* [WHAT TO PRODUCE]: From the first line to the last, return the data exactly as it stands.

--- DATA SHOWN ---

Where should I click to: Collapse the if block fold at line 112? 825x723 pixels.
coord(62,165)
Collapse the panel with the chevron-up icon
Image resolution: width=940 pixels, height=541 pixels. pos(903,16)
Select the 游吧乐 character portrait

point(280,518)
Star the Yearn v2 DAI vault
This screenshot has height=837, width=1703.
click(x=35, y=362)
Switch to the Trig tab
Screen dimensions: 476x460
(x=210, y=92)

---

* [EXERCISE RESULT]:
Where should I click to: Collapse the if block fold at line 112? 825x723 pixels.
coord(62,165)
Collapse the panel with the chevron-up icon
Image resolution: width=940 pixels, height=541 pixels. pos(903,16)
Select the 游吧乐 character portrait

point(280,518)
Star the Yearn v2 DAI vault
This screenshot has height=837, width=1703.
click(x=35, y=362)
Switch to the Trig tab
Screen dimensions: 476x460
(x=210, y=92)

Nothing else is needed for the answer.